Collected data:
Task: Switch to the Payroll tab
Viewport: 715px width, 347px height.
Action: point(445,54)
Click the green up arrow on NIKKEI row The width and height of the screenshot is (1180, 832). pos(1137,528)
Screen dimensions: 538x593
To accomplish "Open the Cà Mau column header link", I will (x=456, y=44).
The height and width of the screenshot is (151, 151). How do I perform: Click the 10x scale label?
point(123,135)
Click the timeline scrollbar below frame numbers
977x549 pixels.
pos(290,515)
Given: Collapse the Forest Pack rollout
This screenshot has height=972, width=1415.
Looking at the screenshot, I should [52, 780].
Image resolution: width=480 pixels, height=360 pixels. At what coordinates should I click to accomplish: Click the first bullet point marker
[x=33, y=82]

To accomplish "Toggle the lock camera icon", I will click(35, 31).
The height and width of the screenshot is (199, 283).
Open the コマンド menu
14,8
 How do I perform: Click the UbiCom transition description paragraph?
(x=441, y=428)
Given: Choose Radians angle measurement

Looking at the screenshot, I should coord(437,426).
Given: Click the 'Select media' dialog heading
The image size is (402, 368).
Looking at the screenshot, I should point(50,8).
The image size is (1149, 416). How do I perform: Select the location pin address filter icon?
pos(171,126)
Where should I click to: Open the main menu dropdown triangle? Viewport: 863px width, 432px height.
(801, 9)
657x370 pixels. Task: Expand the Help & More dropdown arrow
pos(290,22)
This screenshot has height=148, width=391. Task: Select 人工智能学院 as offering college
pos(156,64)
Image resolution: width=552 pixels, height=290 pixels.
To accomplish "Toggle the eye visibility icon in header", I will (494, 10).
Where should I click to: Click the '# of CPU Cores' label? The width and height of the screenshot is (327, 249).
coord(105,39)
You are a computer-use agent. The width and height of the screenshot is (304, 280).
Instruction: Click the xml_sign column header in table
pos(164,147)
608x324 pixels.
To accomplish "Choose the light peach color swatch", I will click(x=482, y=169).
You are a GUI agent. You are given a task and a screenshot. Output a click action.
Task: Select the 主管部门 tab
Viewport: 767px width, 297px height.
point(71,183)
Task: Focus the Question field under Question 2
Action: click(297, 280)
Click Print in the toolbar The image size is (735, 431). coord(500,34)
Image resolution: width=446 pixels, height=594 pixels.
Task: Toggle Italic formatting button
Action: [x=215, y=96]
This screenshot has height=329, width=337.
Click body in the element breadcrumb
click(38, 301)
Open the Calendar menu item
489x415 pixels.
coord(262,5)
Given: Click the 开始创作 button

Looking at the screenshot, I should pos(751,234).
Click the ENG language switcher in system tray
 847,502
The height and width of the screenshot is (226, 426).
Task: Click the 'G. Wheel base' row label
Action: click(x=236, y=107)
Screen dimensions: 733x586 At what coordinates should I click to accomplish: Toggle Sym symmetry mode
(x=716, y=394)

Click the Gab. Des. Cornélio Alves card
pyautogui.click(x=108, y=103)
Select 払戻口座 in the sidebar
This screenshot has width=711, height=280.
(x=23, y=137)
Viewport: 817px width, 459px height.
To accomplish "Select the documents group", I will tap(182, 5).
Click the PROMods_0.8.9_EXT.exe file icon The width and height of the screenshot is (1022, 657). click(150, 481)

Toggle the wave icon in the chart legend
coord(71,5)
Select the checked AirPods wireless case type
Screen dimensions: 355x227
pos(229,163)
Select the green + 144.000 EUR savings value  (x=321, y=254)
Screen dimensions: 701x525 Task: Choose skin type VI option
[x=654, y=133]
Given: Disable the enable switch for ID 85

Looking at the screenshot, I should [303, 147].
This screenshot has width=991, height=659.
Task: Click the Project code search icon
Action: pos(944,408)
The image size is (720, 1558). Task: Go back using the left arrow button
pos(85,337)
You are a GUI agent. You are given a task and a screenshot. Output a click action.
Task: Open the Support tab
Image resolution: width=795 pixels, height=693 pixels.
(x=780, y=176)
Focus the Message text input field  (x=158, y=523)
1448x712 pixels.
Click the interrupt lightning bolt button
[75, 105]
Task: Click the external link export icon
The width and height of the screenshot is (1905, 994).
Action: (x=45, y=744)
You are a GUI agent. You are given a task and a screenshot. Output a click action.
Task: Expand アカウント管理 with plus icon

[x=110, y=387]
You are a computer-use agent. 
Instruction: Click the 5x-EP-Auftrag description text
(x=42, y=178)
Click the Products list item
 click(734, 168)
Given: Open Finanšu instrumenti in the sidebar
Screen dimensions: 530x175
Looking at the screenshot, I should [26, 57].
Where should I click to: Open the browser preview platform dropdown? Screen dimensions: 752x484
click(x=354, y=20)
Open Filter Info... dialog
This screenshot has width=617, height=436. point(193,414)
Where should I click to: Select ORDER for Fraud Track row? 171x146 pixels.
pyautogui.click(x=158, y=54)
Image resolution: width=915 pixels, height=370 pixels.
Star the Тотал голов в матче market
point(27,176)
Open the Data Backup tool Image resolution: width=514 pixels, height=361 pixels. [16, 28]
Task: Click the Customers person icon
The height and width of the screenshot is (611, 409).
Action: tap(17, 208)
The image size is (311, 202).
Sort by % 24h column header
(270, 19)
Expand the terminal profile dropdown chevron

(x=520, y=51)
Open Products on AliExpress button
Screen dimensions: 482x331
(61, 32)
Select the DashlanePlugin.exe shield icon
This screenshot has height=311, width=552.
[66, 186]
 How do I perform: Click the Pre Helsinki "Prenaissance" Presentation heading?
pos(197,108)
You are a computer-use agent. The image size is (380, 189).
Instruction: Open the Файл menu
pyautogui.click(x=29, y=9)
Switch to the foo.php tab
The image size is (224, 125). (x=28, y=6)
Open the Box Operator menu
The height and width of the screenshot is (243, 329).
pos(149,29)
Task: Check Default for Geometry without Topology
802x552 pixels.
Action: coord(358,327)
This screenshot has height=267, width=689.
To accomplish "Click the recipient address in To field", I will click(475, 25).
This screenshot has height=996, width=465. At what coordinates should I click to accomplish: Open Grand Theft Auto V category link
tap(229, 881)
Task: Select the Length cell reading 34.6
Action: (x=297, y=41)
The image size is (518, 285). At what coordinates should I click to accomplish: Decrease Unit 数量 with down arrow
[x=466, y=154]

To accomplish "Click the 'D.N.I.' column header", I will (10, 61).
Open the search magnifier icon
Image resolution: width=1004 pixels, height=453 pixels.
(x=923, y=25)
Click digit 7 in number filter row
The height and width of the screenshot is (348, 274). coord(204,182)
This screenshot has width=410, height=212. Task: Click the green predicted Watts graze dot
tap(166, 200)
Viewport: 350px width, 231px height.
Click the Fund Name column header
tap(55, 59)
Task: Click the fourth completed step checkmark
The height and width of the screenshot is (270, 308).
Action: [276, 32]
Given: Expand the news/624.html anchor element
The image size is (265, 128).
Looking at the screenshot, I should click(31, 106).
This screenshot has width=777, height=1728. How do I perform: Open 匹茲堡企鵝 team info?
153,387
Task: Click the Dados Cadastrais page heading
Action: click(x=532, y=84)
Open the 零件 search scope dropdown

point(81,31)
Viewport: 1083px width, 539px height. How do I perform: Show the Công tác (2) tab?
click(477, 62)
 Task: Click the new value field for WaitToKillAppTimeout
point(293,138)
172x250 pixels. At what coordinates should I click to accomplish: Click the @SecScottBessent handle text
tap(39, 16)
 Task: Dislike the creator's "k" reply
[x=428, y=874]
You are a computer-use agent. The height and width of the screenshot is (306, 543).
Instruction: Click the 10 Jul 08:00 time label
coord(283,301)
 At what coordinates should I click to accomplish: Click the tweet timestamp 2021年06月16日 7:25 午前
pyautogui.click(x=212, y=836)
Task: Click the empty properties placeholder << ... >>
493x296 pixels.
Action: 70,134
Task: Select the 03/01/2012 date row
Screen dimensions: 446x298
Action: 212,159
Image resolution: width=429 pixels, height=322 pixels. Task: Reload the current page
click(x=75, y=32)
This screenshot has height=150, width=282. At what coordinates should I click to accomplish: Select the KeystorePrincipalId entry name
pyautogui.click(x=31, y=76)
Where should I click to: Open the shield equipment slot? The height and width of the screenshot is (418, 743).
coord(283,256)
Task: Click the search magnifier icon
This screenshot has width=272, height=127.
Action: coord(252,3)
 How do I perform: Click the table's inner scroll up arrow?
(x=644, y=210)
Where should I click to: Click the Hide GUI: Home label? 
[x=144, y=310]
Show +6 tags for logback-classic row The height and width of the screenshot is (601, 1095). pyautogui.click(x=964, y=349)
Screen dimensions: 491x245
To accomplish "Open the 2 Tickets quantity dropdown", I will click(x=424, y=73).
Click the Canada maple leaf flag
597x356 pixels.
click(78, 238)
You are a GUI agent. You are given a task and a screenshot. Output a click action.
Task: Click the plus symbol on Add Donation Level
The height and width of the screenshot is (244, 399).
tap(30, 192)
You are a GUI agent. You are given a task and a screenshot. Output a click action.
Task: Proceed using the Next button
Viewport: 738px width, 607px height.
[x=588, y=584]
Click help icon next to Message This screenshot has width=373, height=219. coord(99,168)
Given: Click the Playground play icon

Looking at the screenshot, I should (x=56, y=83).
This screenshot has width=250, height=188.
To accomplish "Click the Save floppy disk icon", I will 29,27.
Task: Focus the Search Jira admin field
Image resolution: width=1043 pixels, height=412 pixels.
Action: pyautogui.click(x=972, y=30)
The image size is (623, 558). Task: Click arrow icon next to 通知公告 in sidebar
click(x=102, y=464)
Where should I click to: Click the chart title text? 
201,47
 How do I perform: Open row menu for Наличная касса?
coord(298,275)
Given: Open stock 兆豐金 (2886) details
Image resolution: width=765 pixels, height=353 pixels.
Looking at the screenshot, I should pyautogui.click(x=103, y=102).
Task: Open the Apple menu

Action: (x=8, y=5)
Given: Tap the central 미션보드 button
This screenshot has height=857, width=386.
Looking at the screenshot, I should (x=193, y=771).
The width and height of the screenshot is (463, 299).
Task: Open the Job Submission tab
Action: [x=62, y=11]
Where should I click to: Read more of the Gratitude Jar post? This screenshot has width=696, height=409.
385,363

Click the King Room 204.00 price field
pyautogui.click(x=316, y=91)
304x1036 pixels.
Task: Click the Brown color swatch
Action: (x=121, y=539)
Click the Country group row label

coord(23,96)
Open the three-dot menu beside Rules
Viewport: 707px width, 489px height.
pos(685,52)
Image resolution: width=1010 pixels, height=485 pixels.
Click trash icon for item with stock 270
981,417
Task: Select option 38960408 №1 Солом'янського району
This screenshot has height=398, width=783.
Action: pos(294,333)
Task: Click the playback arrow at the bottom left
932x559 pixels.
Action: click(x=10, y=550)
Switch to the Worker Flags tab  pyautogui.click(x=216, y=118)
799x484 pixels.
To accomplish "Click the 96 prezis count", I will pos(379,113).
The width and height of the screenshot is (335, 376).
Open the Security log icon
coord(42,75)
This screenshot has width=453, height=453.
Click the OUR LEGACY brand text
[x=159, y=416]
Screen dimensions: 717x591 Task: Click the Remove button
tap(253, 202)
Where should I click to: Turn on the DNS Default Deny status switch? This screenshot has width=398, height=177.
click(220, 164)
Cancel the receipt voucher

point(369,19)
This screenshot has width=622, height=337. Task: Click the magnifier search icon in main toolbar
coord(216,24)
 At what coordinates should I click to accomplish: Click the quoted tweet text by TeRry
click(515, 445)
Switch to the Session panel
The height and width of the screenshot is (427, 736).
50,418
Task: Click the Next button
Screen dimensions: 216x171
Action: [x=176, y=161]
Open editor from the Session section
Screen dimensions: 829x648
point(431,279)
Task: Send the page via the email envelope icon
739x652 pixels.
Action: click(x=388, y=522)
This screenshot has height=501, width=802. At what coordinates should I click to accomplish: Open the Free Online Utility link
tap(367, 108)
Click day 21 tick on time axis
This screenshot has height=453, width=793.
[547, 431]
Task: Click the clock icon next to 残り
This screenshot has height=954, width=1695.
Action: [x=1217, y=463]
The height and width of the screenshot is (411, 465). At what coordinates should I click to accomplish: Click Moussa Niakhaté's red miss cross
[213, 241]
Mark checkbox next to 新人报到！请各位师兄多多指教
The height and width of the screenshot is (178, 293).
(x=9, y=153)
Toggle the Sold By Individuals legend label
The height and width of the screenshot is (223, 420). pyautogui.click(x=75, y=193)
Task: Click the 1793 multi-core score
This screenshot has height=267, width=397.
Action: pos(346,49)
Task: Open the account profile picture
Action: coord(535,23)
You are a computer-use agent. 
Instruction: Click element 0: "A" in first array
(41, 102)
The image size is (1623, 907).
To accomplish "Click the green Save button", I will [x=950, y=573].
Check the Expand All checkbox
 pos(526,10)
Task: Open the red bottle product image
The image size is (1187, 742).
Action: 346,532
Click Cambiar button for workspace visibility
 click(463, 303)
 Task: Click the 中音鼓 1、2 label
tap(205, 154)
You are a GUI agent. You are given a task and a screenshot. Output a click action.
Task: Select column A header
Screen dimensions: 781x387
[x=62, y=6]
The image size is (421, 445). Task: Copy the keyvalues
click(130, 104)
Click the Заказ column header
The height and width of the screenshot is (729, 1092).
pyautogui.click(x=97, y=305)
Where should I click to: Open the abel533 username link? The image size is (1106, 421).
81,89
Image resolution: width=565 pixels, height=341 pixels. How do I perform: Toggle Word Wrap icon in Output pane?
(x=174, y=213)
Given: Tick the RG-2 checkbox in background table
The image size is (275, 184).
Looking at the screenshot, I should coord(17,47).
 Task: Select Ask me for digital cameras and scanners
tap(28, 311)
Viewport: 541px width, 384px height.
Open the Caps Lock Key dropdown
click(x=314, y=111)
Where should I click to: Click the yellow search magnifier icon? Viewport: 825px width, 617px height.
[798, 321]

* **Task goal**: Of the lines above, output exactly those from the line bearing "Click the OUR LEGACY brand text" through the line bearing "Task: Click the 1793 multi-core score", inclusive.

* **Answer to this task**:
Click the OUR LEGACY brand text
[x=159, y=416]
Screen dimensions: 717x591 Task: Click the Remove button
tap(253, 202)
Where should I click to: Turn on the DNS Default Deny status switch? This screenshot has width=398, height=177.
click(220, 164)
Cancel the receipt voucher

point(369,19)
This screenshot has width=622, height=337. Task: Click the magnifier search icon in main toolbar
coord(216,24)
 At what coordinates should I click to accomplish: Click the quoted tweet text by TeRry
click(515, 445)
Switch to the Session panel
The height and width of the screenshot is (427, 736).
50,418
Task: Click the Next button
Screen dimensions: 216x171
Action: [x=176, y=161]
Open editor from the Session section
Screen dimensions: 829x648
point(431,279)
Task: Send the page via the email envelope icon
739x652 pixels.
Action: click(x=388, y=522)
This screenshot has height=501, width=802. At what coordinates should I click to accomplish: Open the Free Online Utility link
tap(367, 108)
Click day 21 tick on time axis
This screenshot has height=453, width=793.
[547, 431]
Task: Click the clock icon next to 残り
This screenshot has height=954, width=1695.
Action: [x=1217, y=463]
The height and width of the screenshot is (411, 465). At what coordinates should I click to accomplish: Click Moussa Niakhaté's red miss cross
[213, 241]
Mark checkbox next to 新人报到！请各位师兄多多指教
The height and width of the screenshot is (178, 293).
(x=9, y=153)
Toggle the Sold By Individuals legend label
The height and width of the screenshot is (223, 420). pyautogui.click(x=75, y=193)
Task: Click the 1793 multi-core score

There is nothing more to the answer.